Stored data entries
★ ★ ★ ★ ★ ★ ★
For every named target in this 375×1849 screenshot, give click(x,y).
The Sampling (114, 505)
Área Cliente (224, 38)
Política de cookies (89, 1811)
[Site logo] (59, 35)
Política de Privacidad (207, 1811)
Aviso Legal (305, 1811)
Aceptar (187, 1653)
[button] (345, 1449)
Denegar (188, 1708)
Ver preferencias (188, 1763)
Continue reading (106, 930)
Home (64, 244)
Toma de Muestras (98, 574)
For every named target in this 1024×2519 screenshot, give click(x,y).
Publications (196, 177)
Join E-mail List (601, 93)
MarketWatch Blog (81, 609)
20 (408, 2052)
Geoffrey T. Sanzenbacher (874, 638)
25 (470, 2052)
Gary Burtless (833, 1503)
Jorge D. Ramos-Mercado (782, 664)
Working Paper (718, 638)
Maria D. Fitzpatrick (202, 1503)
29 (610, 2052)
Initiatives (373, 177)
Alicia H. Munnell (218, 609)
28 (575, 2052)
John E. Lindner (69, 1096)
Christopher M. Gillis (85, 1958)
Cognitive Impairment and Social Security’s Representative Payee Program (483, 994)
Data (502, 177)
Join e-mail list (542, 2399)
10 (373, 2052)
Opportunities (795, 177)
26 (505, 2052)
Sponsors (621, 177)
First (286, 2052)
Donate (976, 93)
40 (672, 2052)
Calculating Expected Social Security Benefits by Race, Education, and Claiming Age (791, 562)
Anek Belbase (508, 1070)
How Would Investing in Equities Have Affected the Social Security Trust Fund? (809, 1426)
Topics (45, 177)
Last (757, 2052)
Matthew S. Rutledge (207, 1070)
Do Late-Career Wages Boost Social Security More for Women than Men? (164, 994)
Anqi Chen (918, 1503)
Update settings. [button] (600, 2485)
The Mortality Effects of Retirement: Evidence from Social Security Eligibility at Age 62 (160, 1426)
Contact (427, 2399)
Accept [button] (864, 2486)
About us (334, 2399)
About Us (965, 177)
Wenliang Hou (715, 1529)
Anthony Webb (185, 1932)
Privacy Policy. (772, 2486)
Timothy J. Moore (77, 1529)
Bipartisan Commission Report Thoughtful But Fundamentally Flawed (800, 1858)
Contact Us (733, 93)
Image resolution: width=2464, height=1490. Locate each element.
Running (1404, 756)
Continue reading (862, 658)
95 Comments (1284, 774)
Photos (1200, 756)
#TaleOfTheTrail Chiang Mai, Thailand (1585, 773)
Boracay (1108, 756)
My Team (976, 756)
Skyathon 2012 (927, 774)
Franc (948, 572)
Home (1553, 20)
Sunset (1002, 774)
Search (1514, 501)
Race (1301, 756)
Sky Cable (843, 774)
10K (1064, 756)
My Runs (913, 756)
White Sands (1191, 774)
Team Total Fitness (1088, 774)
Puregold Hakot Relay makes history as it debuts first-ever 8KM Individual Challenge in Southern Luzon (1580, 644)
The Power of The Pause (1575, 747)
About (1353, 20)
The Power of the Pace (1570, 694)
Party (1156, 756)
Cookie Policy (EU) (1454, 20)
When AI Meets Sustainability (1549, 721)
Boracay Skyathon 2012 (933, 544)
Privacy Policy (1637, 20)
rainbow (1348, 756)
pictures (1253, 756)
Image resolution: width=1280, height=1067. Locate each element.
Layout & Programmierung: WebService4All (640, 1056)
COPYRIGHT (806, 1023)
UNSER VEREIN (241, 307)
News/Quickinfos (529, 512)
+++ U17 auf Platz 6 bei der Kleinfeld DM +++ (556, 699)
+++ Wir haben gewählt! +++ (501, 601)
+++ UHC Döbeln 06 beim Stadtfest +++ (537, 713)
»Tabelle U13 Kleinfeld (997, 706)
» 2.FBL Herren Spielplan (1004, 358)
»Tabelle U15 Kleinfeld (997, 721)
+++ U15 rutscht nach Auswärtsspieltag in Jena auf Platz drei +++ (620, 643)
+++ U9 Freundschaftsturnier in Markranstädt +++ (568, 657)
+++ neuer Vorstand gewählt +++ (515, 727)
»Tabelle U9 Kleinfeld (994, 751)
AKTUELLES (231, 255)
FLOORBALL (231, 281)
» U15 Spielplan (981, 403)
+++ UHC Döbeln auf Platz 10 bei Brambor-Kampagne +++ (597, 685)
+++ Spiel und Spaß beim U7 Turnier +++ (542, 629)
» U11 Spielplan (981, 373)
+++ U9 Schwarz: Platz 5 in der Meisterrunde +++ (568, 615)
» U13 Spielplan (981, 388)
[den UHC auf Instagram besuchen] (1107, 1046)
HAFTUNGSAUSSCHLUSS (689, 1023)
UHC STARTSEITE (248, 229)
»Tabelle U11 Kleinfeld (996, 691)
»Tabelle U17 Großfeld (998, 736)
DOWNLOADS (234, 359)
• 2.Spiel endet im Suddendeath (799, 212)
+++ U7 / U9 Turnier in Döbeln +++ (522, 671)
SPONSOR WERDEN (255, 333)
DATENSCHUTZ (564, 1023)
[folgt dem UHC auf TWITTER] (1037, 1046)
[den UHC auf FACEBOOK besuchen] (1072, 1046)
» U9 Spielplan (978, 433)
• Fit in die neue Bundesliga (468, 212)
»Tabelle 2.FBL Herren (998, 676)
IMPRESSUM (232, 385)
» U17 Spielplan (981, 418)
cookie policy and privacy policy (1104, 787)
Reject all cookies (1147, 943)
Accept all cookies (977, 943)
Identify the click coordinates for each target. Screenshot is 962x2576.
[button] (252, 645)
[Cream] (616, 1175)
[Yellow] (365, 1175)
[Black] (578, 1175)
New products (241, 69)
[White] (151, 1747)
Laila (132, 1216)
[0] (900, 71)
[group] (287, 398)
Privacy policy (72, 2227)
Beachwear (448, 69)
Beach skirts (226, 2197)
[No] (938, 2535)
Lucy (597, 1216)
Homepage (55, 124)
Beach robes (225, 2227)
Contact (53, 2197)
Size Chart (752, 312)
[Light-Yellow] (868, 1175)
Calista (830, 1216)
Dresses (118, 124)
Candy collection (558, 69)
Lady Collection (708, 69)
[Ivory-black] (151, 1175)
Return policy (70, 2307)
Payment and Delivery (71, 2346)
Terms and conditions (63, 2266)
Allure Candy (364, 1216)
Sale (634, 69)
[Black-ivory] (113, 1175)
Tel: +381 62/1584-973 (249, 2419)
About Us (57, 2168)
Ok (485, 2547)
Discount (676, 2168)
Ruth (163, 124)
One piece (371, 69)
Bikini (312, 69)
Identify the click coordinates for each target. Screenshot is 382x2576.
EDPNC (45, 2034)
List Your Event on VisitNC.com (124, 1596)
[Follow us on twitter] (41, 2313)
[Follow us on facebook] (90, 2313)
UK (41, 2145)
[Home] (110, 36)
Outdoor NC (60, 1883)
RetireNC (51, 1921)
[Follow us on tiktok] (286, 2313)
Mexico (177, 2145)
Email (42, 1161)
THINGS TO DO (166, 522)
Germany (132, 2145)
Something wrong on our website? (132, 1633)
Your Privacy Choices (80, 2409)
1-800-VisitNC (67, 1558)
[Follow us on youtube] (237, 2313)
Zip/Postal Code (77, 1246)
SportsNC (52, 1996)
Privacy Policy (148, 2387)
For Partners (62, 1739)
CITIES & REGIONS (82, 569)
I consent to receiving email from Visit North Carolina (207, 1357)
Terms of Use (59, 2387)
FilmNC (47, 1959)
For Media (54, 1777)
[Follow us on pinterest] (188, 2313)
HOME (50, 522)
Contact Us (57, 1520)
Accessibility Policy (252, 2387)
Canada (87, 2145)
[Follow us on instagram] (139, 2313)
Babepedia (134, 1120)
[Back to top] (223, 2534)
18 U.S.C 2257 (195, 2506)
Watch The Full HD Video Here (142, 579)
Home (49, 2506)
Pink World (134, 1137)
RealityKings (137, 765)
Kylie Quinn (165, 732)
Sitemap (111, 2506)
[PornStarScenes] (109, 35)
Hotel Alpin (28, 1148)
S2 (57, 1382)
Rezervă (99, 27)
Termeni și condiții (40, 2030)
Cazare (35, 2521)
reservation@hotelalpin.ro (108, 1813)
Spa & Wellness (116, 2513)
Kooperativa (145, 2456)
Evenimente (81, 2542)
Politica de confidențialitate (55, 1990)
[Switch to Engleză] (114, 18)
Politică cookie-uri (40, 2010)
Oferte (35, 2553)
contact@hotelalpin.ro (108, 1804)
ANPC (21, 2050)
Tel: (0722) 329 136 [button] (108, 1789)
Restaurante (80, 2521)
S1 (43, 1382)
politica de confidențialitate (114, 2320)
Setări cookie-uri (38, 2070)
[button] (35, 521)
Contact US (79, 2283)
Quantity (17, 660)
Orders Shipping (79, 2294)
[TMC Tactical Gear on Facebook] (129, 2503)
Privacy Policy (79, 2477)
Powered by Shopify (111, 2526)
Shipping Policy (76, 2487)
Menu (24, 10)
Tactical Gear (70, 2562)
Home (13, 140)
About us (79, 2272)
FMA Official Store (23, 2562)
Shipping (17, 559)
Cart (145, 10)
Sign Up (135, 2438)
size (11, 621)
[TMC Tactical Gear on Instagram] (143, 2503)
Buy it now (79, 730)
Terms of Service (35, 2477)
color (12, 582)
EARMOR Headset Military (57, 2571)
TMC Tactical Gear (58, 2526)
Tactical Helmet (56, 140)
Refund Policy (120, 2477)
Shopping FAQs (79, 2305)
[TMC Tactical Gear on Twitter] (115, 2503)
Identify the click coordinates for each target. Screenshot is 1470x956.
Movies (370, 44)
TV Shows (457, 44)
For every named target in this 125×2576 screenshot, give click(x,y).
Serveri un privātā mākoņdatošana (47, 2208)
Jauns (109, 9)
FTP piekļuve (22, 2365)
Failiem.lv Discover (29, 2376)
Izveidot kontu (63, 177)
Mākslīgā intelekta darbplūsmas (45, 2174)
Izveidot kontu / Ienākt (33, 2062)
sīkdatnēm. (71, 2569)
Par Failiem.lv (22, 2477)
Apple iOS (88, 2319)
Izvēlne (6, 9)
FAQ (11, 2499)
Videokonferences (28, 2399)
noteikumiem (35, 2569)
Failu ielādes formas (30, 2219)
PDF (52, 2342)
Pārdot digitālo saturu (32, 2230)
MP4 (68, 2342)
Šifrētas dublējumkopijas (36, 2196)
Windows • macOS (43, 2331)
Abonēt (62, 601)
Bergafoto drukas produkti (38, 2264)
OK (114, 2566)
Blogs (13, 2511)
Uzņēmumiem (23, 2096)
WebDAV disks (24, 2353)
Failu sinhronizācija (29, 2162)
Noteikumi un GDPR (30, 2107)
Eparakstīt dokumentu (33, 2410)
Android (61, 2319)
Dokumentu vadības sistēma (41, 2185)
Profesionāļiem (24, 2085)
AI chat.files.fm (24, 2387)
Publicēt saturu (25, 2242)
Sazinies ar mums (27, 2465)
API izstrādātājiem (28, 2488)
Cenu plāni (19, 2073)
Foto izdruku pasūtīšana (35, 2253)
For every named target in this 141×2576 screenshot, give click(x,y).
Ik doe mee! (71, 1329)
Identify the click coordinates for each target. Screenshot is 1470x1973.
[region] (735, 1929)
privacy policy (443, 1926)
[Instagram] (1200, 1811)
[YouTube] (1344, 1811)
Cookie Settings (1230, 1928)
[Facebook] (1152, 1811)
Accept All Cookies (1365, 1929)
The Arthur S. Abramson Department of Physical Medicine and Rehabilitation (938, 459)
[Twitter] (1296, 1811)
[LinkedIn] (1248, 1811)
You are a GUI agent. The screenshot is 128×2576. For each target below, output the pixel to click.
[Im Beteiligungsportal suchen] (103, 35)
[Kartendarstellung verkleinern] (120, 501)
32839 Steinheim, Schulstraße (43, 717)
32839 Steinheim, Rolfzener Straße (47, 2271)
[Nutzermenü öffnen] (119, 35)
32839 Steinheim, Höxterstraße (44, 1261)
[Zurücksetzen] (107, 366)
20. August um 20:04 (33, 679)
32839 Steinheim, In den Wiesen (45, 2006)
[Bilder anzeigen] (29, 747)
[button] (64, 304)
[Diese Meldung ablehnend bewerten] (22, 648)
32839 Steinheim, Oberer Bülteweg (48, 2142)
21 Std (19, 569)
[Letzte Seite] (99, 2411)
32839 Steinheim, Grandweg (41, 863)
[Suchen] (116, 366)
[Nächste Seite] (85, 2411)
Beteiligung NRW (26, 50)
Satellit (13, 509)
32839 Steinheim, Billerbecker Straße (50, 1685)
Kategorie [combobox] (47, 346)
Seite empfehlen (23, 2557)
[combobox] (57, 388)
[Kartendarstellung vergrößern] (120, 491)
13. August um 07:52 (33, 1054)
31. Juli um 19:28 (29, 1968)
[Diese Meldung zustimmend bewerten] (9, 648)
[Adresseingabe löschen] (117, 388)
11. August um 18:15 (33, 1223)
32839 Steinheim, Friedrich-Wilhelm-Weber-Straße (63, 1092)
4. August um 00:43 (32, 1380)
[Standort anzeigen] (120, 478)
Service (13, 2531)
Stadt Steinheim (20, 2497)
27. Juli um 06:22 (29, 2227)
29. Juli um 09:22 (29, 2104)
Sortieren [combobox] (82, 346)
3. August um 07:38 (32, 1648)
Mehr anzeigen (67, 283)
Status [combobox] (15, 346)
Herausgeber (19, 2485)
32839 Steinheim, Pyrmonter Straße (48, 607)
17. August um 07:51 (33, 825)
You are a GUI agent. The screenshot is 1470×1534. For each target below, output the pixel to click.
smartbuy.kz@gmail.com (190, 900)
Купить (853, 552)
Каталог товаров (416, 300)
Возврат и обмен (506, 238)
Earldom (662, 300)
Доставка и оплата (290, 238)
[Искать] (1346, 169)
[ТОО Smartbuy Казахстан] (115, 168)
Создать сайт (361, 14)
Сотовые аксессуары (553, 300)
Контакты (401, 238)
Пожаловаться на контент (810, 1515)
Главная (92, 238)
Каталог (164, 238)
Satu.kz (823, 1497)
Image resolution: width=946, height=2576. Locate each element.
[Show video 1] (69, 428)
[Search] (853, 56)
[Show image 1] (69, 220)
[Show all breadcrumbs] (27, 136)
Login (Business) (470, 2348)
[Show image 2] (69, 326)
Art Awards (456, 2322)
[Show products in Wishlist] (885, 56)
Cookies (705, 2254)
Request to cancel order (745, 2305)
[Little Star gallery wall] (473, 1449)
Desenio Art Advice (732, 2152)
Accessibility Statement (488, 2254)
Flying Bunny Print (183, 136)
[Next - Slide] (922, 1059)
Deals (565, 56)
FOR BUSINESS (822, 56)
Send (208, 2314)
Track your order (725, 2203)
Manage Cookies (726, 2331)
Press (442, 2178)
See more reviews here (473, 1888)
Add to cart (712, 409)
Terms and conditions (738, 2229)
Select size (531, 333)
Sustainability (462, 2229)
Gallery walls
★ ★ ★ ★ ★ ★ ★
• _HOW TO COMPLETE THIS TASK_:
How many lines of the entries hold the word "every"? Respond with the number alone.

• _SOLUTION TO THE EXERCISE_:
4